Topology of the seventh generation of Intel Core processors (former codename Kaby Lake), which will be available in late 2016. Photo: IntelA team of researchers from the University of North Carolina and Intel have developed the
CAF hardware acceleration technology
(Core to Core Communication Acceleration Framework) , which can significantly speed up the exchange of data between the processor cores. By eliminating this bottleneck, manufacturers will finally be able to increase the number of cores in the CPU without an exponential increase in service traffic between them.
In the implementation of parallel programs, the most difficult thing is to ensure proper coordination of resources shared between processes. On modern processors, the parallel interaction between the cores is synchronized by two methods: using message transfer and through shared memory.
In the first case, a single-threaded process is started on each core, which communicates with other processes running on other cores.
')
When interacting through shared memory on each processor of a multiprocessor system, a thread of execution is launched that belongs to one process. Streams exchange data through a common memory location for this process. The number of threads corresponds to the number of processors.
The researchers propose to implement this coordination of resources
at the hardware level . In the
abstract of the prepared scientific work, they note that "interaction through shared memory by its nature includes disabilities for compliance with coherence and cache miss, which greatly increases overhead and a large amount of [extra] network traffic occurs."
Many important tasks require a large exchange of traffic between the cores, so that a significant increase in overhead costs greatly affects productivity. This also applies to the performance of the computing pipeline, which is widely used in software solutions for operating parallelism at the command level.
Hardware acceleration coordinates the work of the nuclei in parallel computing. The proposed hardware coordination of cores is much more efficient than any methods of software synchronization that are used now.
βThis approach, which we called the framework for accelerating communication between the cores (CAF), improves the data exchange speed by a factor of 2β12,β
said Yan Solihin, a professor of electrical and computer engineering at the University of North Carolina and co-author of scientific work. βIn other words, the speed of execution β from beginning to end β is at least twice as fast.β
In a prepared scientific paper, the authors carried out an analysis of the overhead (excessive network traffic between the cores), which occurs when synchronizing parallel computing with existing software methods. And offered an alternative solution.
The key element of the new framework is a hardware module for managing the Queue Management Device (QMD) queue. It is capable of performing simple computing functions and is hardware connected to the communication subsystem, that is, to NoC (a network on a chip β
mini-Internet inside the processor ).
Illustration from the article " Network on Crystal - mini-Internet inside the processor "The QMD module takes on the task of managing the queue and synchronizing the parallel interaction of the cores, without any additional software instructions on the CPU cores. It is like a hardware router on the network.
Prospective development is important in light of the constant increase in cores on modern processors. This is quite a natural process, since the increase in clock frequency has almost stopped due to natural physical limitations. Manufacturers have no choice but to parallelize the calculations.
In such conditions, synchronization of parallel interaction between the cores becomes the bottleneck, which limits the performance of the system. With the efficient routing of traffic between the processor cores, you can continue scaling the CPU architecture and create processors with tens and hundreds of cores with almost linear performance scaling.
Efficient routing of traffic between cores is a key technology that is needed to further scale up the multicore CPU architecture.In addition to accelerating the exchange of data between the cores when synchronizing parallel computing, the QMD module can be useful when aggregating data from multiple cores.
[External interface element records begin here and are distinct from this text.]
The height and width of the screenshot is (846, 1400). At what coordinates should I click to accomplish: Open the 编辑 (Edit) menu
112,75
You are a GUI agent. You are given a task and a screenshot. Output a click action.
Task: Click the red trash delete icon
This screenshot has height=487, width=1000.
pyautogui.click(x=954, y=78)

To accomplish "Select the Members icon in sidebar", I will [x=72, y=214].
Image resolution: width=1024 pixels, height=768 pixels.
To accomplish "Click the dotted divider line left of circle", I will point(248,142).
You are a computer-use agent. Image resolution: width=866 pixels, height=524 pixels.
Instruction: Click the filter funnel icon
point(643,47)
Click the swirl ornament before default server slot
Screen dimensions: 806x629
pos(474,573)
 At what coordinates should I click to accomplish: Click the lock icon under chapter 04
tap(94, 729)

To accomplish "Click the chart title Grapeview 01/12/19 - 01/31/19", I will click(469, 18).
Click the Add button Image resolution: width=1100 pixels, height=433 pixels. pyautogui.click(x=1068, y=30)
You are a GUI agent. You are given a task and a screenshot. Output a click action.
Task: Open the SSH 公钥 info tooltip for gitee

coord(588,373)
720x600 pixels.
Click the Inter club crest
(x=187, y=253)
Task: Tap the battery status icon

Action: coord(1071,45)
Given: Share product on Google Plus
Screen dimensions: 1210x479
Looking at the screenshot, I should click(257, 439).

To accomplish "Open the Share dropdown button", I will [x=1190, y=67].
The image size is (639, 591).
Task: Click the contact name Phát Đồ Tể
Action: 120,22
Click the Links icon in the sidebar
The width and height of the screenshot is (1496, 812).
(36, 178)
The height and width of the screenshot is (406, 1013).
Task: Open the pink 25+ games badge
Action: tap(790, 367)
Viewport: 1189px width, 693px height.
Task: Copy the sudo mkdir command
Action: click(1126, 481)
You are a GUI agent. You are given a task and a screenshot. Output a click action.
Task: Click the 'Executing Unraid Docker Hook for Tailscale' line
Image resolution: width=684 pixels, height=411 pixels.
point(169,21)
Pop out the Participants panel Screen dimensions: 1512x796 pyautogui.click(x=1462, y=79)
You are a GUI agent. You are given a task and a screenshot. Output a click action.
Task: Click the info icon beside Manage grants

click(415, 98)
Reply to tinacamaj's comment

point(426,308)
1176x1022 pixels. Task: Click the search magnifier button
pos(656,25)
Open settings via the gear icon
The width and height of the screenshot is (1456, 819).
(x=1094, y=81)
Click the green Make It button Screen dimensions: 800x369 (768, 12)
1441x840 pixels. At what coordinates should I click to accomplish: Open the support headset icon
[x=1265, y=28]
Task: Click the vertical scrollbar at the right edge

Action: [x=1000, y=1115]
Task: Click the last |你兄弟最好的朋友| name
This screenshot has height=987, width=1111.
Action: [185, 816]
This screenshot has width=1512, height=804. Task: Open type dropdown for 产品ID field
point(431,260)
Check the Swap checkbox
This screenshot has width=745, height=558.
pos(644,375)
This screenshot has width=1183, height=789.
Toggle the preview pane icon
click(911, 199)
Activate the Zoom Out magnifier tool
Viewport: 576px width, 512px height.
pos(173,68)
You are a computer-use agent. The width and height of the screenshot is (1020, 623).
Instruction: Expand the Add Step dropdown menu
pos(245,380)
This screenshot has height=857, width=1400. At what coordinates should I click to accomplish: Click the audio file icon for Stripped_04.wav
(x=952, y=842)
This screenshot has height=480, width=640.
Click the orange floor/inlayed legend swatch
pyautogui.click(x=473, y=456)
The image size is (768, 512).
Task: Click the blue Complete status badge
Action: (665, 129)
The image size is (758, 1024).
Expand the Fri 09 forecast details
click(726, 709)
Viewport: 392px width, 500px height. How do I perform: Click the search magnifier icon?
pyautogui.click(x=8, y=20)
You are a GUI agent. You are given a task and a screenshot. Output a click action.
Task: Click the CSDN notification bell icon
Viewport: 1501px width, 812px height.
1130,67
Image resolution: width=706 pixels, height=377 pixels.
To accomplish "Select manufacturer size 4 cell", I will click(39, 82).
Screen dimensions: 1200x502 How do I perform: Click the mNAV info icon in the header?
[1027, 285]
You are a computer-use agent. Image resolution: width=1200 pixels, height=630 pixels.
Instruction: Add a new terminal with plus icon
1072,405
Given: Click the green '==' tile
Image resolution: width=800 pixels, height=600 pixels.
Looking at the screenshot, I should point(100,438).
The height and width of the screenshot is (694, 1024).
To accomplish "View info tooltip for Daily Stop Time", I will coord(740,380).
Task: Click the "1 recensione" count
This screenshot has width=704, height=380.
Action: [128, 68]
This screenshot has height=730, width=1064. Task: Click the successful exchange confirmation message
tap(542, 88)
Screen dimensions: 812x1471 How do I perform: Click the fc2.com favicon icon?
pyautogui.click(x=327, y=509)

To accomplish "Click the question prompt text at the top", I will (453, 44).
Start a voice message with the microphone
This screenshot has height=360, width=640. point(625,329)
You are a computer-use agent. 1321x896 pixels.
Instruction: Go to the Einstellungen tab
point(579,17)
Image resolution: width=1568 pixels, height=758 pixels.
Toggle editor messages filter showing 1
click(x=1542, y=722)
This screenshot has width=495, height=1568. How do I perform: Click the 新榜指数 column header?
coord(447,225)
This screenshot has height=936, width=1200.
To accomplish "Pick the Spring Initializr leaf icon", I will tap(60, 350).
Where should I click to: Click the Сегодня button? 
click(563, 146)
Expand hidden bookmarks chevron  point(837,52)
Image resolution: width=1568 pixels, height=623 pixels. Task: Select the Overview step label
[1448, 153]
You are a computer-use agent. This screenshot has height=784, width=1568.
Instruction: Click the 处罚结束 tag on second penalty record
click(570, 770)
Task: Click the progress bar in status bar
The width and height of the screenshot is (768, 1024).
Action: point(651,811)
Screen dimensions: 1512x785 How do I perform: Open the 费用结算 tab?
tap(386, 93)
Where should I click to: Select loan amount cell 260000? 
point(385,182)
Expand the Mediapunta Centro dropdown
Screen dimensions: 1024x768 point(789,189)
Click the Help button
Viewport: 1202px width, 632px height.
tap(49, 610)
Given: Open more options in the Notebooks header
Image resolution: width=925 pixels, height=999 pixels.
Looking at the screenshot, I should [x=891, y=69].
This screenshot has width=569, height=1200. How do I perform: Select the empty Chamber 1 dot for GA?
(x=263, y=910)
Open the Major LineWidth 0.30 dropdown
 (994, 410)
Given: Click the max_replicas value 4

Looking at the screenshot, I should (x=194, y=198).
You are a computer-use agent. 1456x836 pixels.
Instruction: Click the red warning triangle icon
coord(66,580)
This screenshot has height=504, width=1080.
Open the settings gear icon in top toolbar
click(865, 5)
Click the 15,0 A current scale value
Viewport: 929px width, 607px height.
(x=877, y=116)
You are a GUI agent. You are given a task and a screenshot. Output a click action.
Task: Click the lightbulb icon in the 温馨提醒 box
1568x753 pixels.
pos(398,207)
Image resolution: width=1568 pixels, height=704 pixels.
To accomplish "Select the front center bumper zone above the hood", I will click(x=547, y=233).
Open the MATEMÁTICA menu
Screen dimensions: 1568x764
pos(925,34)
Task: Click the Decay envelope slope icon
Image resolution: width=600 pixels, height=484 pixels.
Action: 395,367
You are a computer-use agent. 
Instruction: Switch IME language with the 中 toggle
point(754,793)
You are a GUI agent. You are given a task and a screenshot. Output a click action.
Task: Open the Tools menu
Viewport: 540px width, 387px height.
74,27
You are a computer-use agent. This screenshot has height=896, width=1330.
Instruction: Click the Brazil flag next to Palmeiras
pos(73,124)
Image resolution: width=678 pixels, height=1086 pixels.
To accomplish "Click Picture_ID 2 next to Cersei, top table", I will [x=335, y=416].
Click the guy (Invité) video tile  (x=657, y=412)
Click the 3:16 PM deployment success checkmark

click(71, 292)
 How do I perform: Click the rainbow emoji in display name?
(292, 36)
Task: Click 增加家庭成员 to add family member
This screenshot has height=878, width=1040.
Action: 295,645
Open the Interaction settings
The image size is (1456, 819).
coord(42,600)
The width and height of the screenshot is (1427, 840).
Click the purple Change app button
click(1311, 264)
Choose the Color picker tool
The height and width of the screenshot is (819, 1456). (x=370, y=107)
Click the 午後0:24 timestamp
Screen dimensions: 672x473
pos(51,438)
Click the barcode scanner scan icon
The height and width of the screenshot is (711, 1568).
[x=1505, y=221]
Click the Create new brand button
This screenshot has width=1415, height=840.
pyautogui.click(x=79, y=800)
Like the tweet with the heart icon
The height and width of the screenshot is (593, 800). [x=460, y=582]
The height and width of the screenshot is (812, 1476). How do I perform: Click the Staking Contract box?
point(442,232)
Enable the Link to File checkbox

Researchers believe that it will speed up the processing of some basic computational operations by up to 15%.
The scientific work "
CAF: Core to Core Communication Acceleration Framework " will be presented at the 25th conference on parallel architectures and compilation methods
PACT '16 , which will be held September 11-15, 2016 in Haifa (Israel).
The inventors are Ipeng Wang (Yipeng Wang, University of North Carolina), Ren Wang, Andrew Hedrich (Andrew Herdrich) and James Tsai (all - Intel Corp.), as well as the lead author of the scientific work Yan Solihin from the University of North Carolina and the United States National Science Foundation.
The article is included in the collection of reports
Proceedings of the 2016 International Conference on Parallel Architects and Compilation , pp. 351-362, doi: 10.1145 / 2967938.29679595. A collection of reports is likely to be distributed to conference participants and published on the Internet.